Alcohol Before and After Br...

If you’re breastfeeding, there are several items you cannot eat or drink. After all, everything you consume goes straight to the baby, so in some ways, being a breastfeeding mom is similar to being pregnant, at least in a few of the things you can and cannot do. If you’re an alcohol drinker, there are a few things that you need to know if you’re still breastfeeding your baby.


Can You Drink Alcohol When You’re Breastfeeding?

When you’re wondering, is it okay to drink alcohol and breastfeed, the answer is “yes,” it is, but you should only drink alcohol in very moderate amounts. If you have a glass of wine at dinner and you sip it slowly, your baby will not be very affected by it. If you drink a lot of alcohol in a short period of time, it can harm the baby.

Keep in mind that contrary to what some people believe, you do not have to pump your breast milk a few hours after you drink alcohol and throw it away. As long as you haven’t drunk a lot of alcohol, the levels of alcohol will go down in both your blood and the baby’s. If you wait at least three hours before breastfeeding again, the alcohol levels will be so low in the breast milk that the baby shouldn’t be affected.

In fact, within 30 to 90 minutes after you drink the alcohol, the levels will peak in your bloodstream. Because of this, you should wait a minimum of two hours (preferably longer) before you breastfeed your baby. Keep in mind that both the mother’s and the baby’s levels of alcohol will be about the same, and once the levels peak, they automatically start to come down at that point.


How Much Alcohol Is Acceptable?

The bottom line about alcohol while breastfeeding is that most doctors recommend that you not drink at all, but if you want to drink occasionally, one beer or one glass of wine is not likely to hurt you or the baby. There is now both an alcohol in breast milk chart and a calculator you can use to determine how long you should wait after drinking something alcoholic in nature. Both of these are easy to find online.

Both the chart and the “when can I breastfeed after drinking” calculator help a lot if you decide to drink occasionally while breastfeeding. Some common sense is also recommended, but remember that it is still better to avoid alcohol completely when you’re breastfeeding just like you did when you were pregnant.

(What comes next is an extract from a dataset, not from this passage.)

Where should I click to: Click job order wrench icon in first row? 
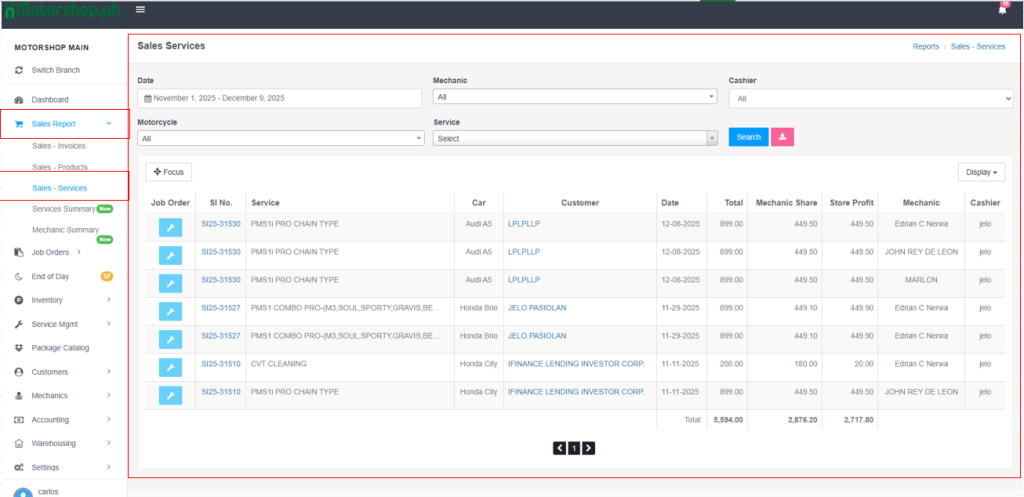(x=170, y=227)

Each Breastfeeding Mother is Different

Because each person is different and reacts different when they drink even a small amount of alcohol, keep in mind the following when you’re breastfeeding and considering taking a drink:

  • Your weight can affect the results. Heavier people tend to metabolize alcohol much faster than people who weigh less and are smaller.
  • The age of your baby also matters. When an infant is under three months of age, they can only metabolize alcohol at about half the rate as an adult can. This is due mostly to an immature liver.
  • How you drink your alcohol also affects the results. If you are eating something as you’re drinking alcohol, the alcohol absorption rate is decreased.
  • If you drink more alcohol than you should, it is going to take longer for the alcohol to be eliminated from your body.
  • If you do drink and it’s almost bedtime, never share your bed with the baby because you can be more impaired than you realize.
  • Contrary to what used to be reported, drinking alcoholic beverages does not increase milk production or cause the milk to be a healthier food.

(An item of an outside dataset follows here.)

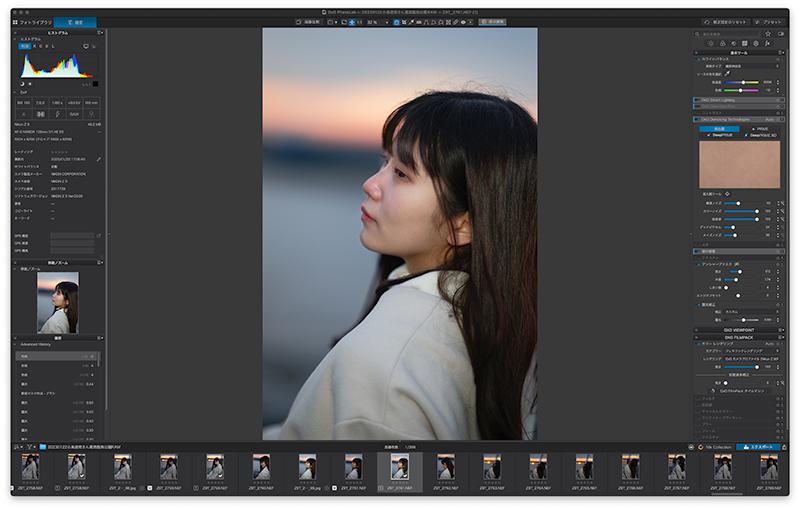The image size is (800, 509).
Task: Collapse the Advanced History panel
Action: click(15, 346)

It’s best if you do not drink at all while you’re breastfeeding, but if you do, pay attention to the following tips:

  • Plan ahead and pump your milk so you can feed the baby that milk after you have your drink.
  • If your breasts are engorged and the alcohol hasn’t had time to clear the bloodstream, you should pump to get rid of some of the swollenness. If it’s been less than two hours since you’ve drunk anything, you may want to discard the milk.
  • To make things a little easier, you can stick to non-alcoholic beverages, many of which taste like the real thing but are alcohol-free.

If you consume more than six standard servings of alcohol in a 24-hour period, it can be detrimental to both your and the baby’s health. You may be unable to care for your baby at that point, and the child may become drowsy or have trouble suckling. Too much alcohol can also affect the let-down reflex and cause the baby to sleep too deep and for too long of a period.

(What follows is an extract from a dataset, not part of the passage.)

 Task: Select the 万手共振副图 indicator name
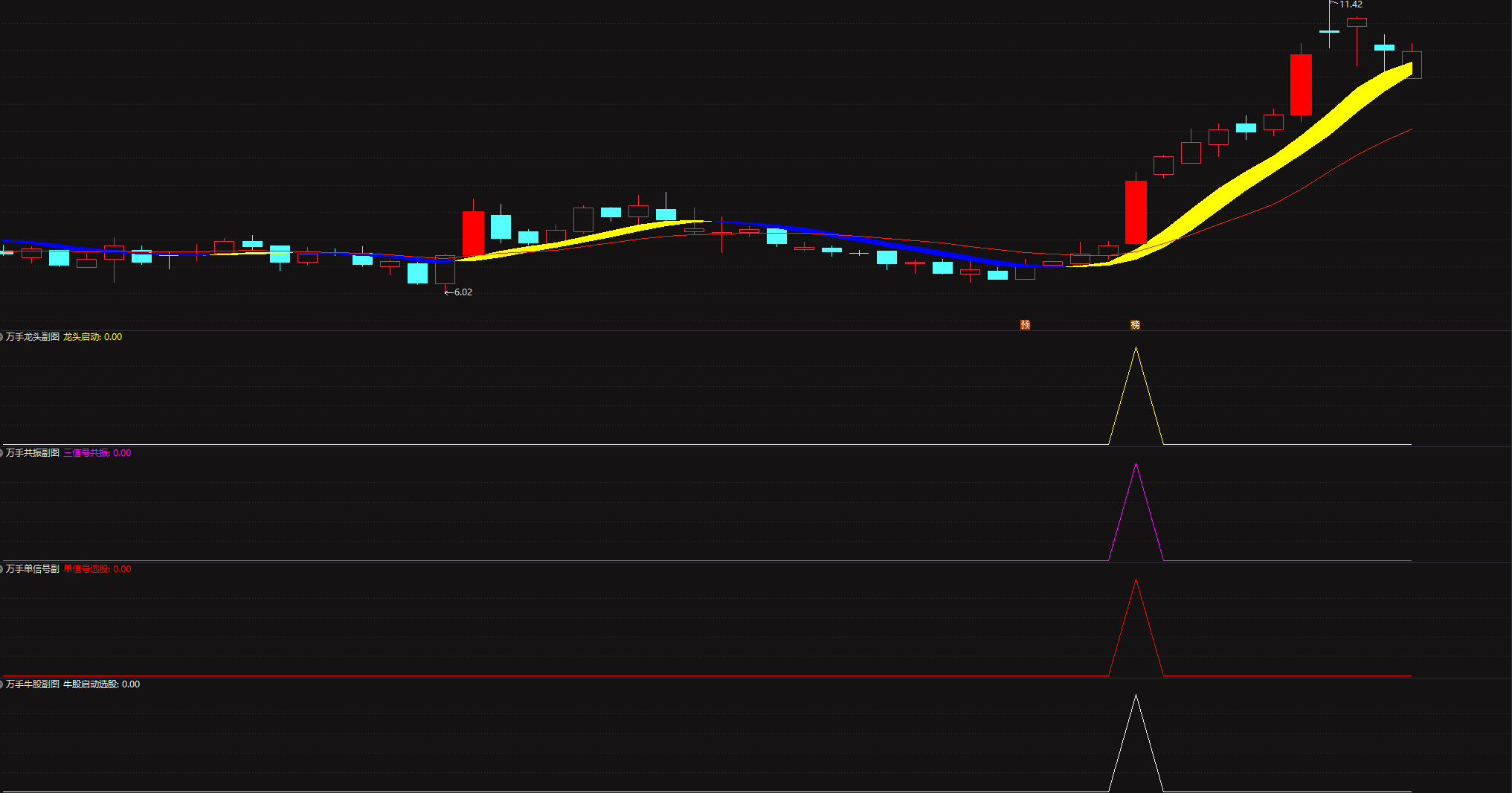click(33, 453)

Binge or heavy drinking is never okay whether you’re breastfeeding or not because it can put both you and the baby in a potentially dangerous situation.



Now that we know the answer to the question, is it safe to drink alcohol and breastfeed, it’s best to keep in mind that the fewer drinks you consume while you're nursing, the better. Drinking only one small alcoholic beverage per day -- or better yet, only occasionally -- is acceptable because the harm it does is minimal.